▶ [Goal of the exercise]
Give the line containing "How do I perform: Click the Cash" again, exactly, along with all later lines of the entries, through the last one.

== Exercise data ==

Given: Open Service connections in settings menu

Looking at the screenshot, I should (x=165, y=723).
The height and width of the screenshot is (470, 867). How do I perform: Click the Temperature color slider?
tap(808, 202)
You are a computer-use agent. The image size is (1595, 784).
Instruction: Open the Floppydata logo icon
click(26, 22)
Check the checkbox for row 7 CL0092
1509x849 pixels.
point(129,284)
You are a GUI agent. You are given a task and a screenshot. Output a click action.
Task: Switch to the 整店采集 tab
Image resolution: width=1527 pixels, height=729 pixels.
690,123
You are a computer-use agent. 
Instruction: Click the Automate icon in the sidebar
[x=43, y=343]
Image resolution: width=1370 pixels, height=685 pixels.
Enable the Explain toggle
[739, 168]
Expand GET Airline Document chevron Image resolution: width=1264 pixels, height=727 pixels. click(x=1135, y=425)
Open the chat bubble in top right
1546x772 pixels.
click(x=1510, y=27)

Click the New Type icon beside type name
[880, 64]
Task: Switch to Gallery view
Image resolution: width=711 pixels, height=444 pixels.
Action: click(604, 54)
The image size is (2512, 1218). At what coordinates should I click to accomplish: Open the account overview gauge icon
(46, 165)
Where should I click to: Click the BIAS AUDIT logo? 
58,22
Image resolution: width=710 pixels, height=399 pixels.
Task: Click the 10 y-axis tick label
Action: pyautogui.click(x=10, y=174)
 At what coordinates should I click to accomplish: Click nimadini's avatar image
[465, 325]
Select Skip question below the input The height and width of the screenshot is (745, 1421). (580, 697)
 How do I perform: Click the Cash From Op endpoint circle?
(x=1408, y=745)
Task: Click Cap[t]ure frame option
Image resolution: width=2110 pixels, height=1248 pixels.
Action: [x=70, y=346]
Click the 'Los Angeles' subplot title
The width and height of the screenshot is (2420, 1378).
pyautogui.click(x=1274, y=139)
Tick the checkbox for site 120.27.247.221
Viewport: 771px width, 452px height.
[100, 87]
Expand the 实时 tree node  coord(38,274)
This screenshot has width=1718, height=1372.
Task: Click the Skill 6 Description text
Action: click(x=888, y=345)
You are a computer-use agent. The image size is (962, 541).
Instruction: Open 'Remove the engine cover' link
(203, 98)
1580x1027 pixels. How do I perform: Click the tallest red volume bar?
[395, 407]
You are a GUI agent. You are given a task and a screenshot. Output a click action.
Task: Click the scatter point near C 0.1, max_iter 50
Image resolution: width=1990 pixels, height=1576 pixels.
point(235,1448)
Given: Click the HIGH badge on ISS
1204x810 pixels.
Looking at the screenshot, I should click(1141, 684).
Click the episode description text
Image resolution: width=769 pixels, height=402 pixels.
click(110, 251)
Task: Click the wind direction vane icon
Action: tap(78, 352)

===

▶ [Solution to this problem]
 How do I perform: Click the Cash From Op endpoint circle?
(x=1408, y=745)
Task: Click Cap[t]ure frame option
Image resolution: width=2110 pixels, height=1248 pixels.
Action: [x=70, y=346]
Click the 'Los Angeles' subplot title
The width and height of the screenshot is (2420, 1378).
pyautogui.click(x=1274, y=139)
Tick the checkbox for site 120.27.247.221
Viewport: 771px width, 452px height.
[100, 87]
Expand the 实时 tree node  coord(38,274)
This screenshot has width=1718, height=1372.
Task: Click the Skill 6 Description text
Action: click(x=888, y=345)
You are a computer-use agent. The image size is (962, 541).
Instruction: Open 'Remove the engine cover' link
(203, 98)
1580x1027 pixels. How do I perform: Click the tallest red volume bar?
[395, 407]
You are a GUI agent. You are given a task and a screenshot. Output a click action.
Task: Click the scatter point near C 0.1, max_iter 50
Image resolution: width=1990 pixels, height=1576 pixels.
point(235,1448)
Given: Click the HIGH badge on ISS
1204x810 pixels.
Looking at the screenshot, I should click(1141, 684).
Click the episode description text
Image resolution: width=769 pixels, height=402 pixels.
click(110, 251)
Task: Click the wind direction vane icon
Action: tap(78, 352)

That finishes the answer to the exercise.